• Given records

____

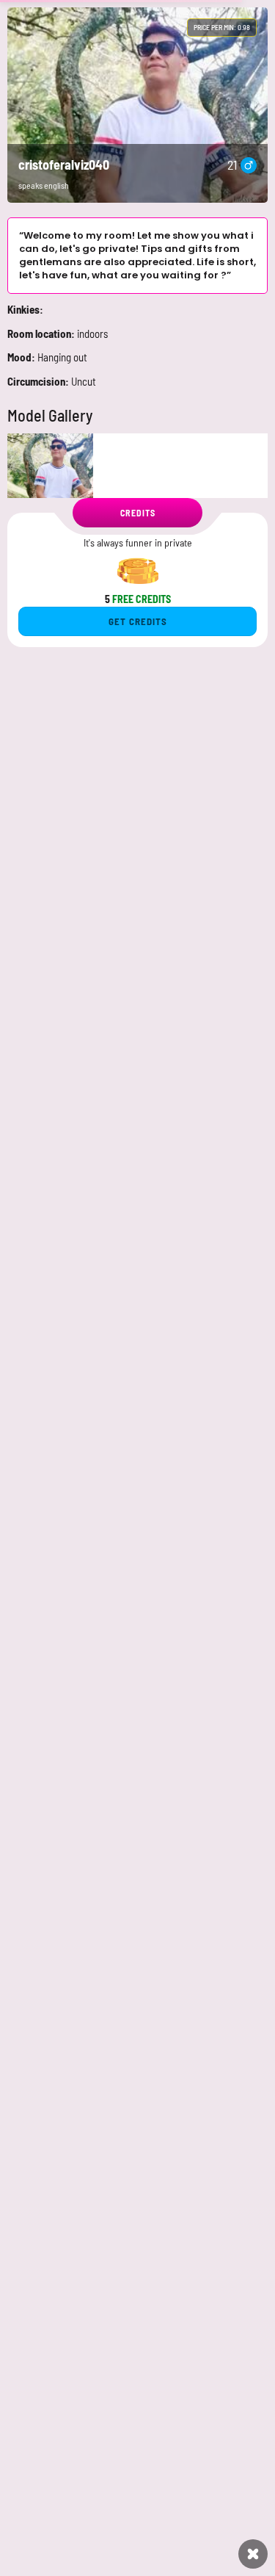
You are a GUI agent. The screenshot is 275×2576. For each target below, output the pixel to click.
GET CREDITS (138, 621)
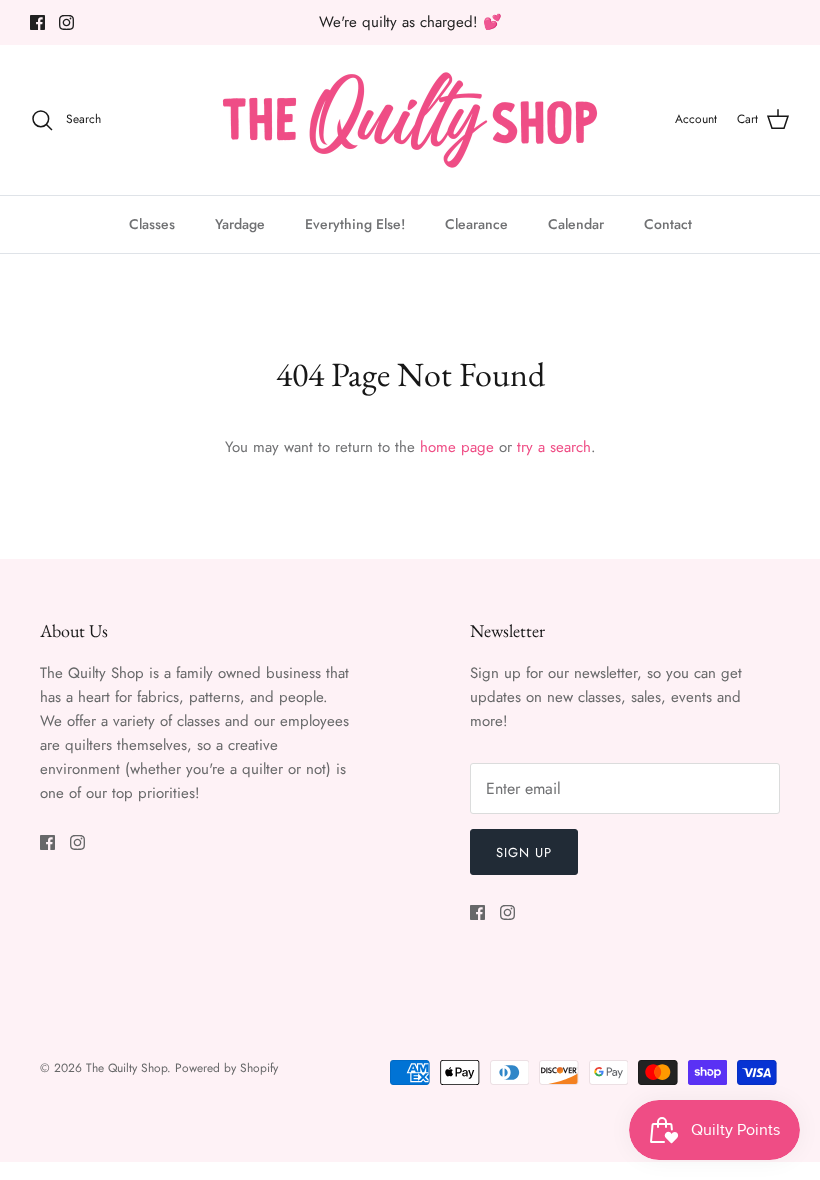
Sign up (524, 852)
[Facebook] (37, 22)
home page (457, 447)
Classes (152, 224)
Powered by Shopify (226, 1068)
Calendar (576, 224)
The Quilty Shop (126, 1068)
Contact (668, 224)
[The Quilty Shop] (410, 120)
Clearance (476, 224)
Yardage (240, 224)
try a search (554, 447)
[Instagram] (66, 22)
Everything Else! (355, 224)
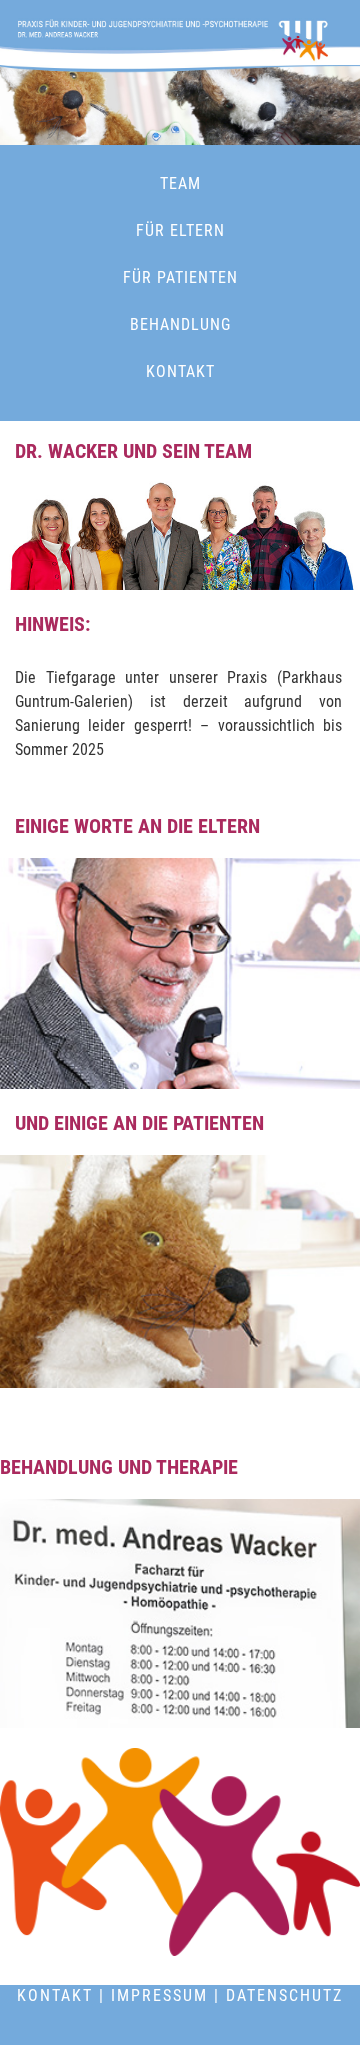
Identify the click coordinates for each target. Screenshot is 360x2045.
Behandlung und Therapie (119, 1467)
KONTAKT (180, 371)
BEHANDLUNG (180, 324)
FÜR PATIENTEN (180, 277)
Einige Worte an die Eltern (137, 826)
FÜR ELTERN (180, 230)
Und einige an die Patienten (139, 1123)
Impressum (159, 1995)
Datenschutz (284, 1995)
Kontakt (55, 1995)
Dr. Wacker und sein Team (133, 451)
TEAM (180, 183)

____

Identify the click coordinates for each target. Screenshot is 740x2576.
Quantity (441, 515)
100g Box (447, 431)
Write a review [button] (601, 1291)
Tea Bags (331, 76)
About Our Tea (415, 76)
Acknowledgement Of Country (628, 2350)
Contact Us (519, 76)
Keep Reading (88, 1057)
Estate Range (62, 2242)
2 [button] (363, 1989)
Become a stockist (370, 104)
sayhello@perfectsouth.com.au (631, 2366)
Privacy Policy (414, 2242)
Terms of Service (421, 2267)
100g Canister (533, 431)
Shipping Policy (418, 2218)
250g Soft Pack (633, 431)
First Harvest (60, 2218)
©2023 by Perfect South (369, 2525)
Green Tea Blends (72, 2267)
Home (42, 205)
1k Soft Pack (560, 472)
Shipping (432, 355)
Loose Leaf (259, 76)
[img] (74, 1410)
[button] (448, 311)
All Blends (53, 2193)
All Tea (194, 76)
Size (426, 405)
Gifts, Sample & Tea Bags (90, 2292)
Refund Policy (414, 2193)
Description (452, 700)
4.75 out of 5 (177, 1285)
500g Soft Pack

____

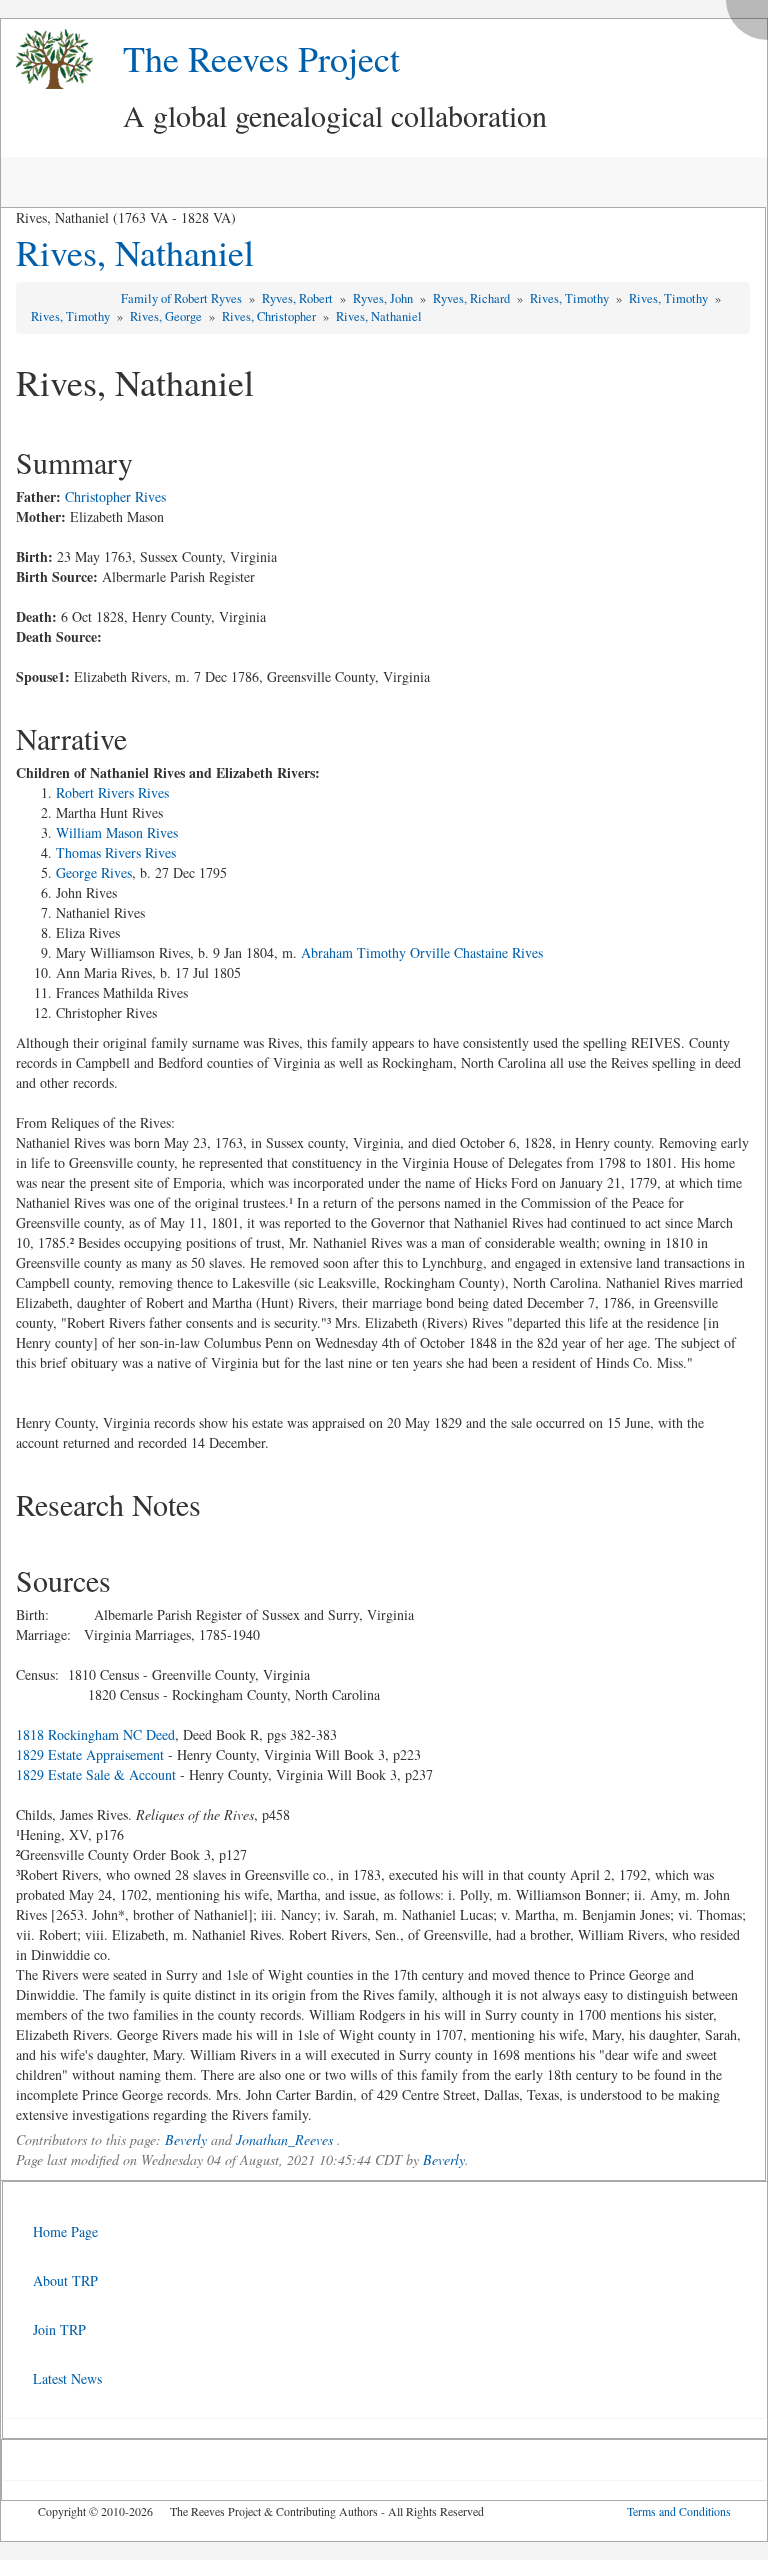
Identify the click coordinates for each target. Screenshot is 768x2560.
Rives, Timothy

____

• Task prompt
Would you transcribe the lines above exactly, going from the line bearing "try a search (554, 447)" through the line bearing "TEAM (180, 183)", and drop the pictures from the copy?

• Your solution
try a search (554, 447)
[Instagram] (66, 22)
Everything Else! (355, 224)
Identify the click coordinates for each target. Screenshot is 360x2045.
Behandlung und Therapie (119, 1467)
KONTAKT (180, 371)
BEHANDLUNG (180, 324)
FÜR PATIENTEN (180, 277)
Einige Worte an die Eltern (137, 826)
FÜR ELTERN (180, 230)
Und einige an die Patienten (139, 1123)
Impressum (159, 1995)
Datenschutz (284, 1995)
Kontakt (55, 1995)
Dr. Wacker und sein Team (133, 451)
TEAM (180, 183)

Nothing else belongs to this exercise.